I begged Santa Claus for a trail-a-bike, imagining my son and I doing road races together, and me riding him to school in the mornings.

I noticed that they refer to the contraption as a “TRAIL-a-bike” instead of “tandem,” because they have tested the thing out on their own unwilling children. If they were honest they would write on the side of the box, “We do not promise that this will provide more efficient riding on the behalf of the front rider…a.k.a. the misled adult”

The first time Elijah and I took it out was at the Outer Banks on New Year’s. We wobbled out of the garage and I nearly lost him in the gravel. Once he realized that he was not actually a sack of potatoes with opposable thumbs, he pedaled a few strokes.

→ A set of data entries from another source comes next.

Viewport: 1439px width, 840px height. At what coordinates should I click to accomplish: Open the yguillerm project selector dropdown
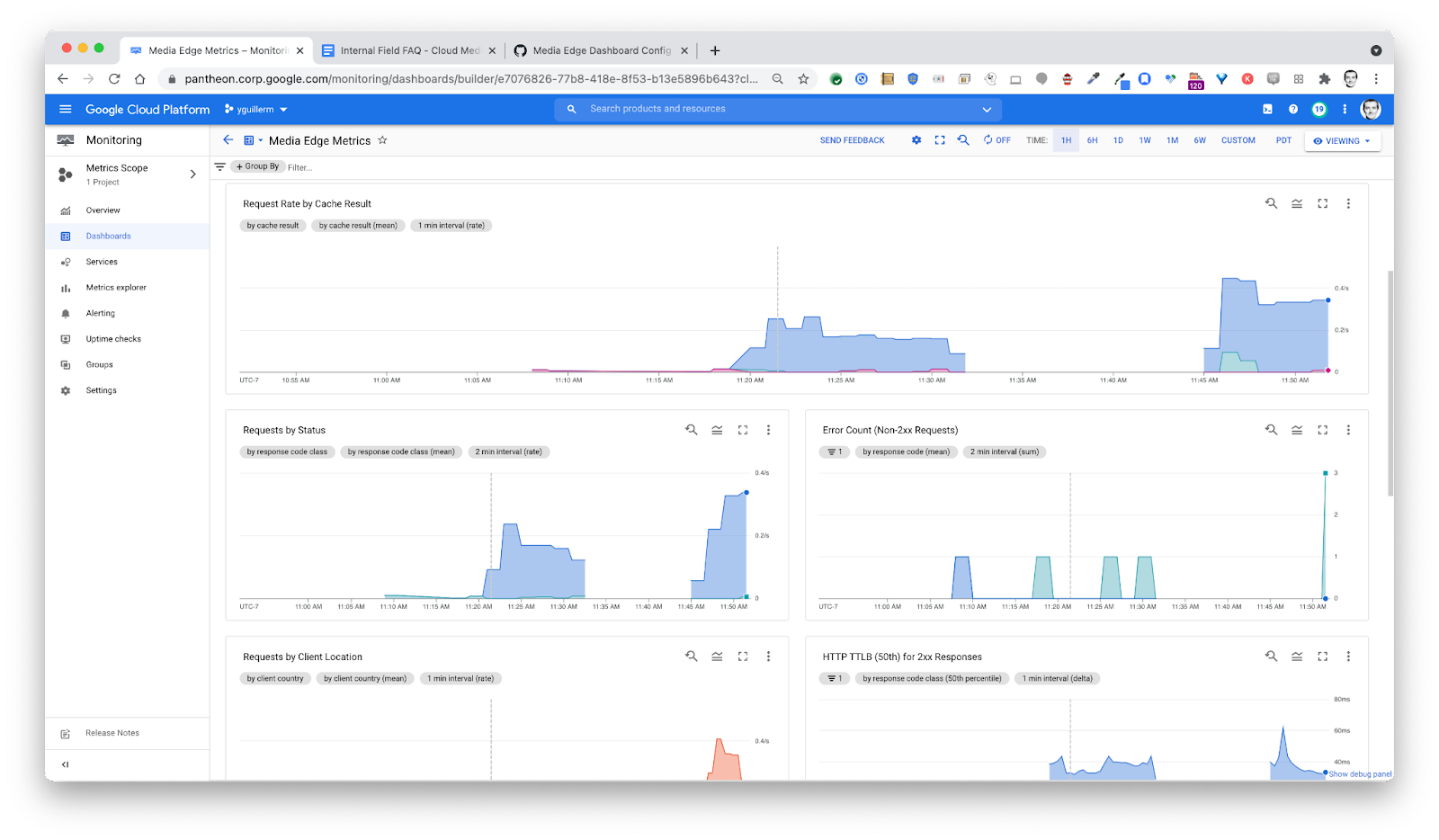click(x=256, y=110)
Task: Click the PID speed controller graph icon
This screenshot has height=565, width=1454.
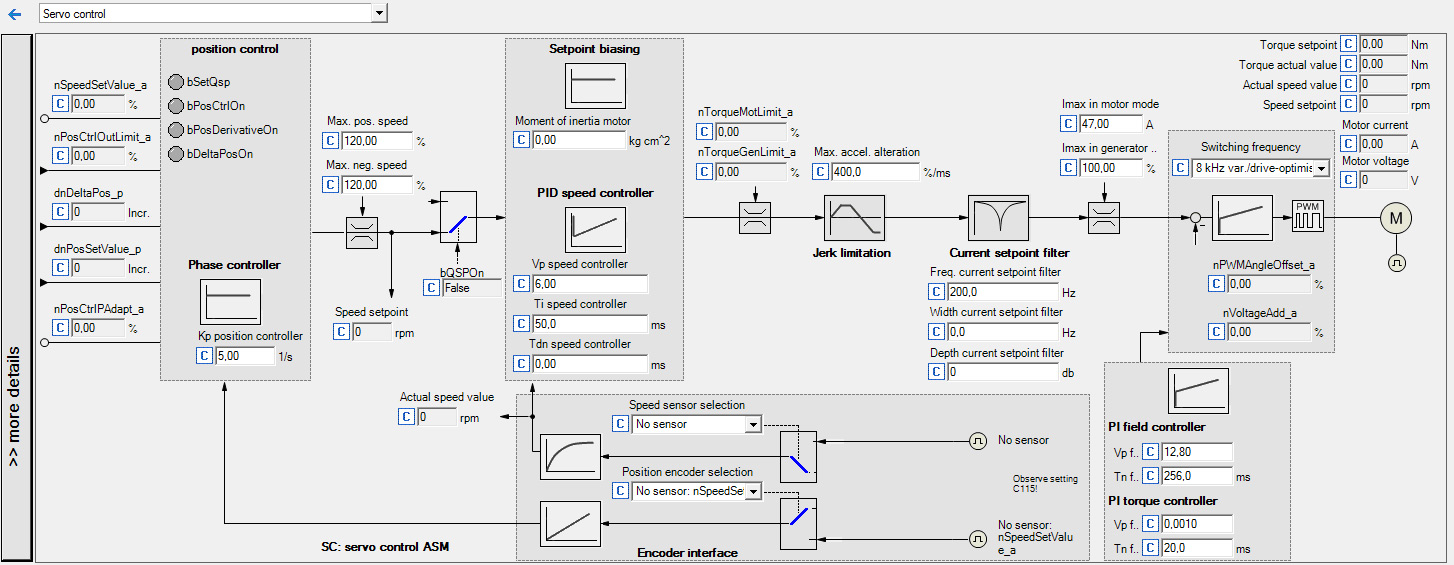Action: (595, 230)
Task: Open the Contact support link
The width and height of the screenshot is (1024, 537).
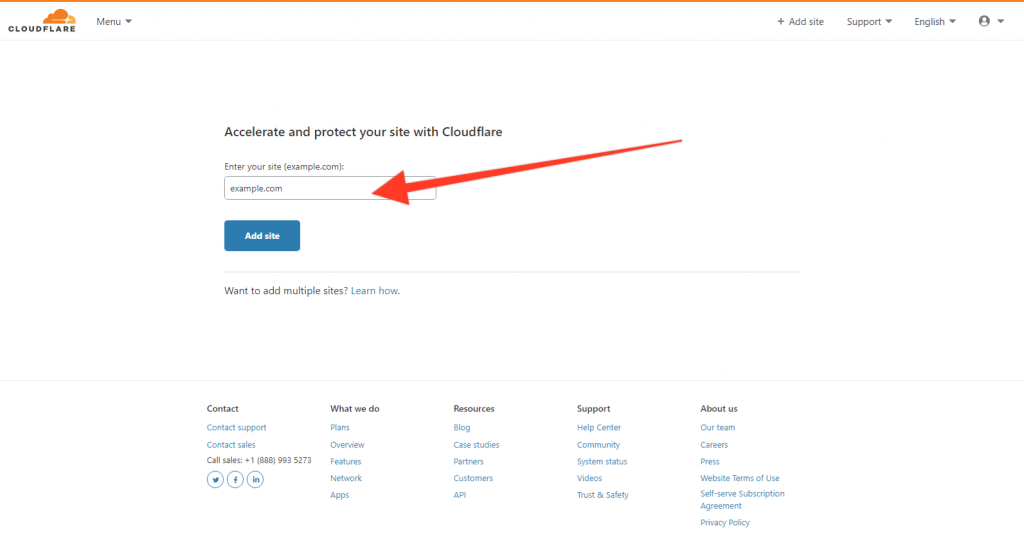Action: [x=236, y=427]
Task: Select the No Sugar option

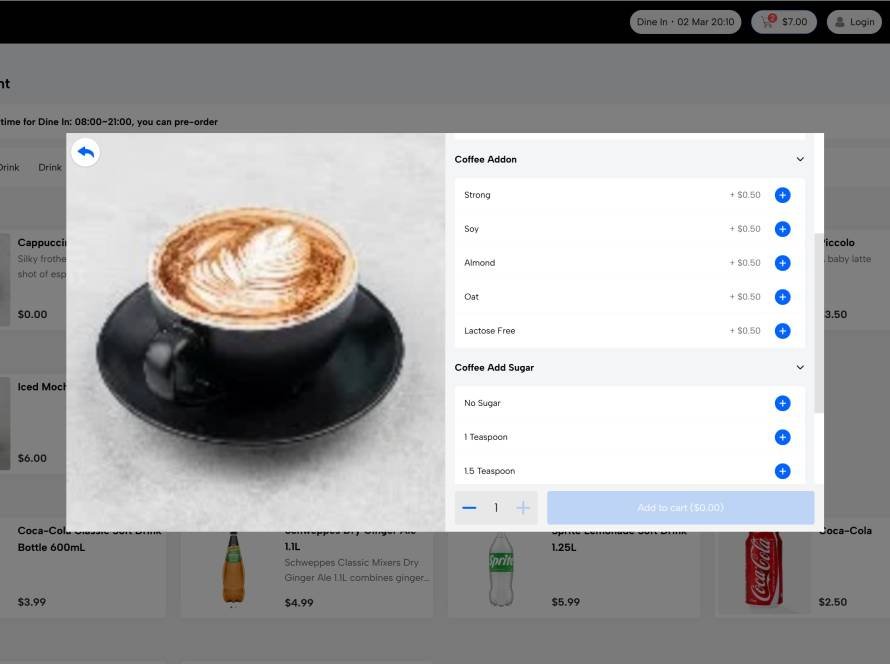Action: click(x=782, y=403)
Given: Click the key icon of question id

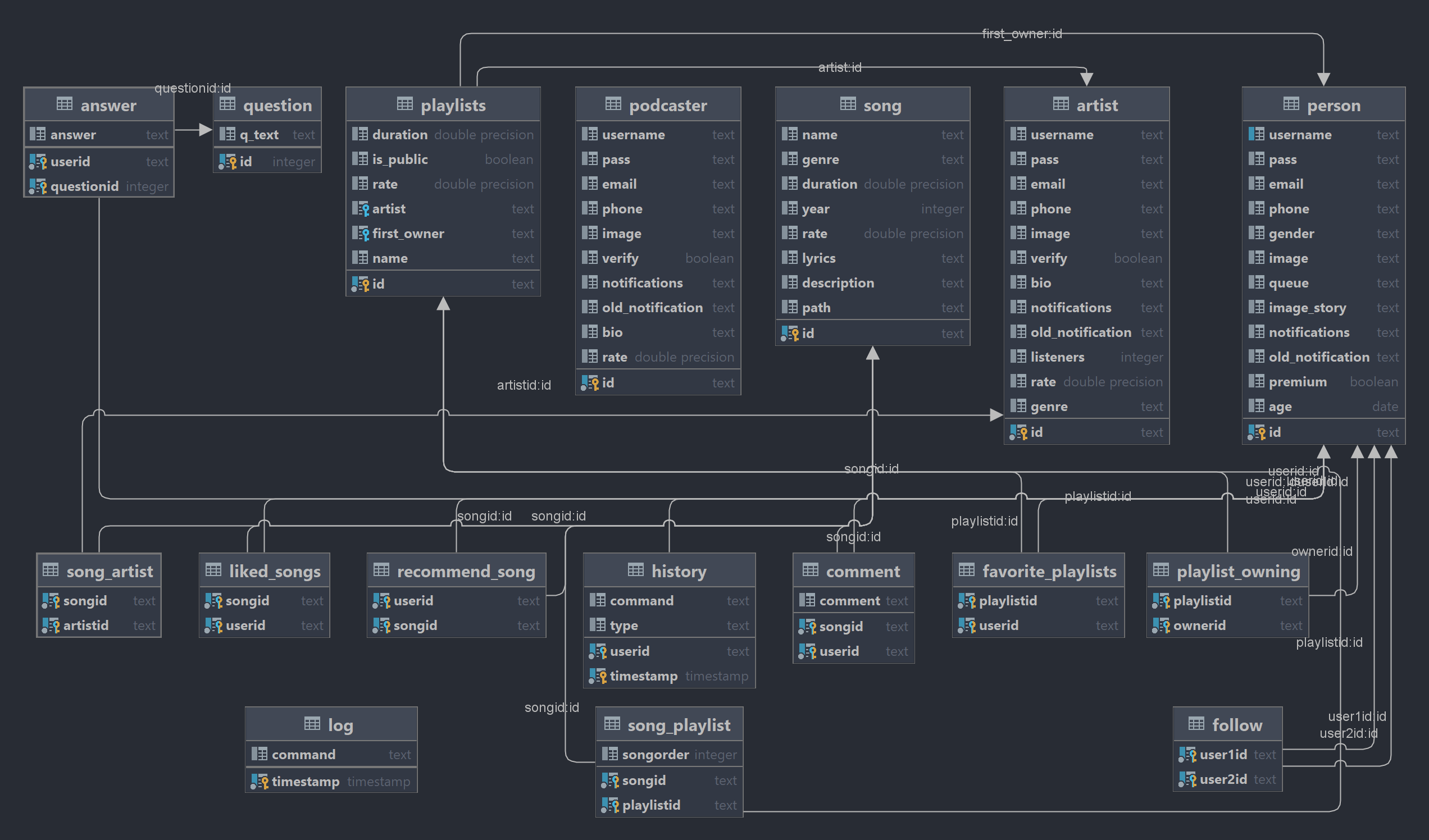Looking at the screenshot, I should tap(227, 162).
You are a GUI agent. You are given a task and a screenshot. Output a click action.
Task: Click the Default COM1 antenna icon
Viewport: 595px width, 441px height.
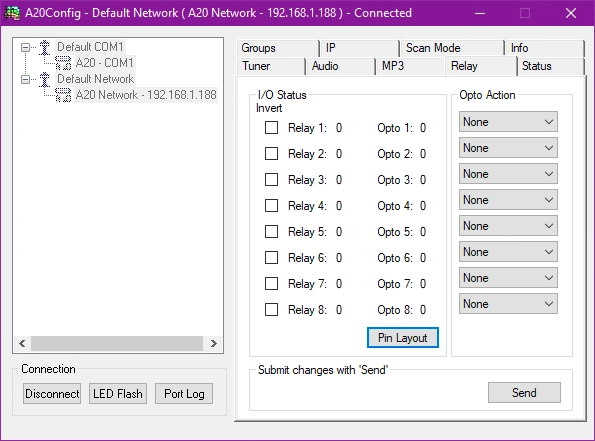(45, 47)
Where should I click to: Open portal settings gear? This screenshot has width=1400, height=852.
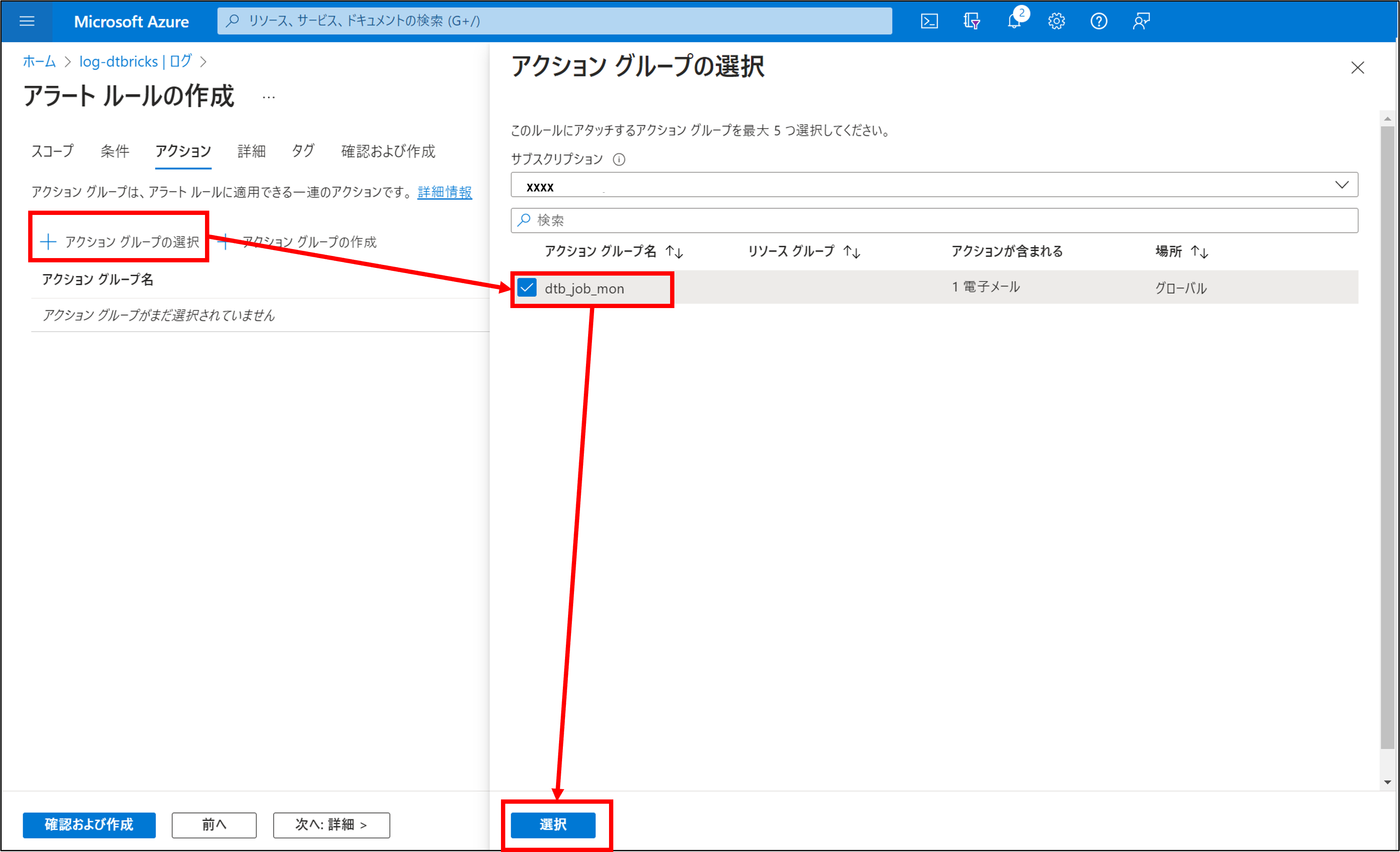click(x=1056, y=21)
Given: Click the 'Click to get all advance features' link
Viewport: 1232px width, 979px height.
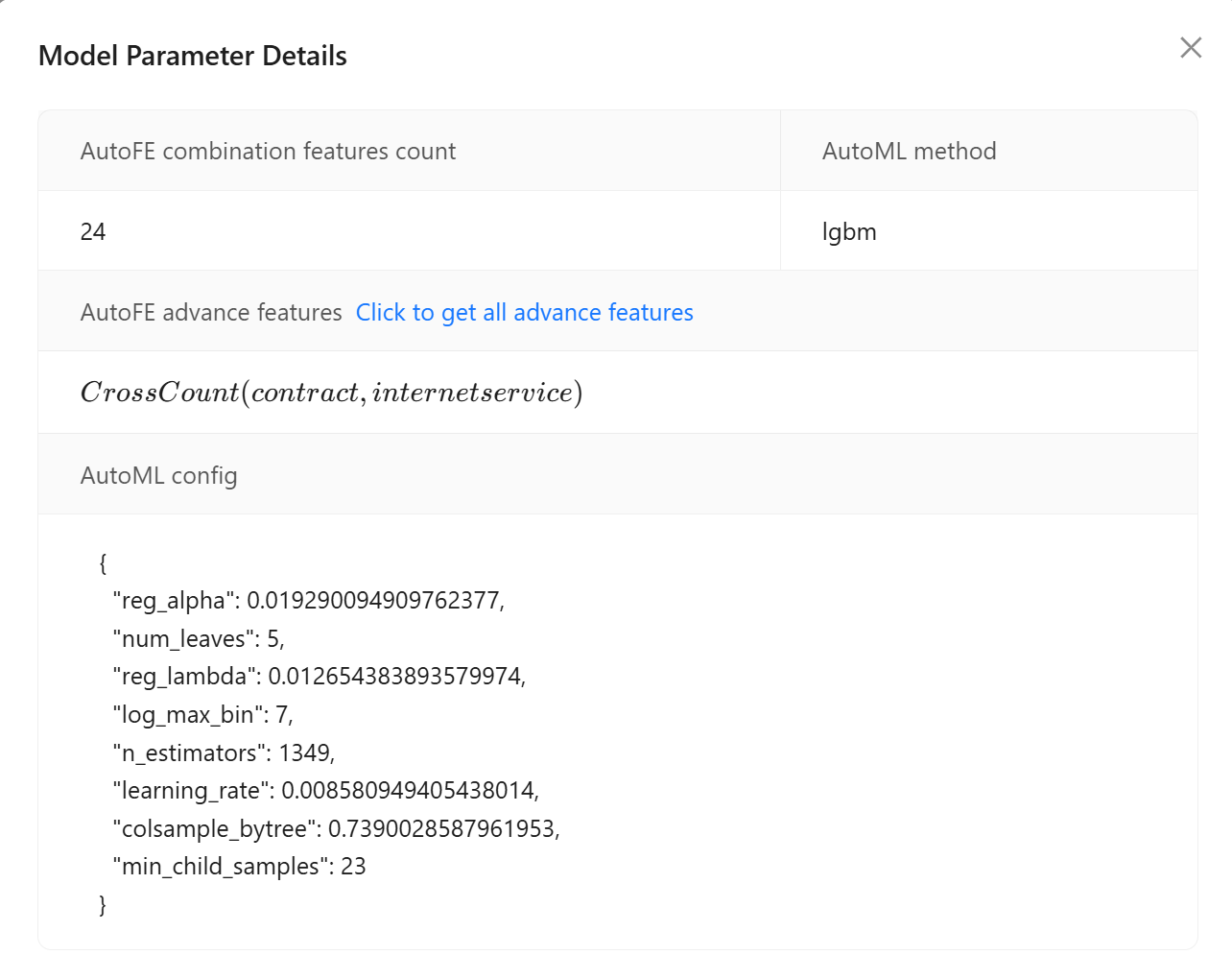Looking at the screenshot, I should (x=524, y=313).
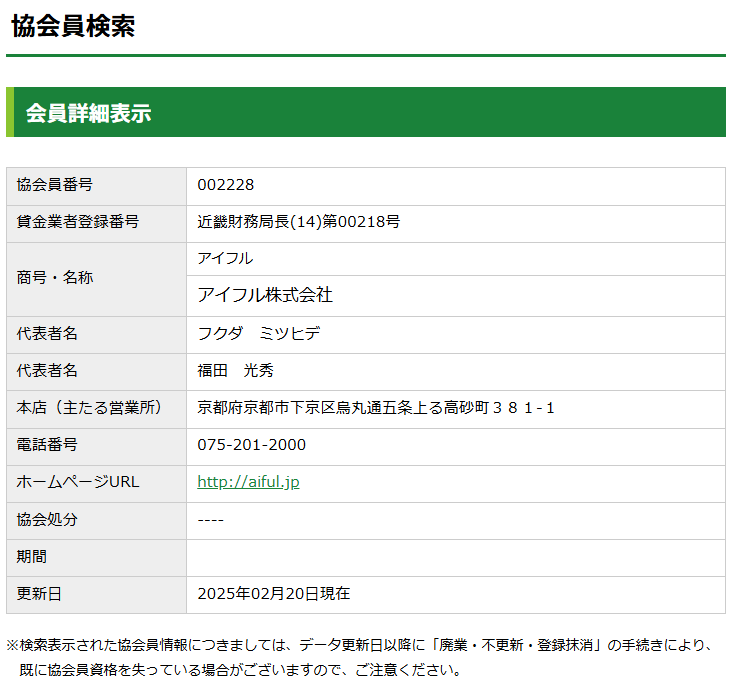Select the phone number 075-201-2000
732x683 pixels.
coord(252,445)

We were grateful for the long driveway, so by the time we pulled into traffic, we were going strong.

We whooped and hollered, which nearly cast us into a ditch since 6-year-olds don’t whoop and holler without also jumping and flailing their arms. Once we recovered we were going strong. It was a good ride, but looking back on it, I realize now that it wasn’t a good indicator as to what future rides would be like. We didn’t go far, the road was flat, we rode with people who don’t ever ride bikes, we stopped for a beer/sno-cones and then rode back.

The next ride was more ambitious. Daddy pulled the baby in the trailer, so I thought, oh, surely Elijah and I can kick his butt. Perhaps. But in my fantasy Elijah was pedaling. I think he just didn’t want to pedal at all. Occasionally his feet went around with the pedals, but mainly Ben was having to tell him to pedal. That would make him mad, so he would then stand up mashing the pedals while swinging his body from side to side. This might be difficult on a flat road, but on a steep, Asheville hill it is quite maddening, let alone treacherous.

Elijah generally dismounts when he sees a hill in his near future. So when he was being—ahem—gently reminded to pedal harder, he decided that he was in desperate need of a drink of water—even though just moments ago I couldn’t force two sips into him. Additionally, it did not seem possible to get started on a hill in this situation.

“I know that this is a nasty hill, but we will get a drink once we are at the top,” I told him. In the bottom of my heart I, too, wanted to avoid that hill, but now daddy was a full block ahead of us, and pulling away. That’s when I realized that pulling a 23-pound baby strapped down into a 25-pound trailer seemed like cake. I was hauling a wiggling, 55-pound child on a 23-pound unicycle.

We climbed Patton Mountain before going home. Had I had enough breath to shout into the distance, I would have insisted we go through the tunnel, rather than climb over Beaucatcher Mountain. But, no. We charged at College Street as it loomed above us like the back loop of a roller coaster. “There’s a MONSTER chasing you!!!!! PEDALLLL!!!” I screamed into the wind.

The bike lurched from side to side as he stood in the pedals, and I pushed at my own pedals with absolutely every pound of my body, but the poor little crank arms would not turn. The bike tipped to the side in such slow motion we easily stepped onto the ground.

“Oh, dang, we’re gonna have to push,” I gasped.

My heart thumped furiously against my bike jersey as I struggled to keep my Jell-o legs from buckling beneath me while pushing the giant mass of aluminum and steel. That’s when I saw the most incredible sight: Elijah was BOUNDING past me up the hill. He wasn’t even out of breath. His legs were fresh. After a two-hour ride!

I was incredulous. Then I was mad.

“You better run until you see your daddy!” I told him. “And then you’re gonna run right back here!” You will run up and down this hill until your tiny little heart starts to thump inside your tiny little chest!”

He found this funny.

It was when I finally got his dad to pull the trail-a-bike that I was able to witness the atrocities occurring behind the rider’s back. At one point Elijah’s feet were not even on the pedals. When having to pedal through a muddy and snowy section of grass, he stopped pedaling and leaned out as far as he could to see what was coming next. The fastest I saw him pedal was downhill, when Ben needed him to be as still as possible. Then, his legs ripped around like lightning as he wagged his portion of bike like the tail of a delighted dog.

Kids really do make you stronger.

Ten Tips for riding the Trail-a-bike:

Do not allow the child to stand in the pedals unless s/he is being asked to do so.

Strap the child’s feet to the pedals and make it a fixed gear.

Practice first by riding your bike through sand with a small goat tied to your seat post.

Wear helmets.

When approaching a steep climb, tell the child there is a monster chasing him.

Feed him twinkies and burgers so that he will soon exceed the 85-pound trail-a-bike limit.

Put blinders on him so that he will not be fascinated with bypassing scenery.

Strap jelly beans to your backside

Buy him a pre-ride cappuccino.

Have him wear bike shorts with a chamois. His butt will hurt from sitting there so long without pedaling.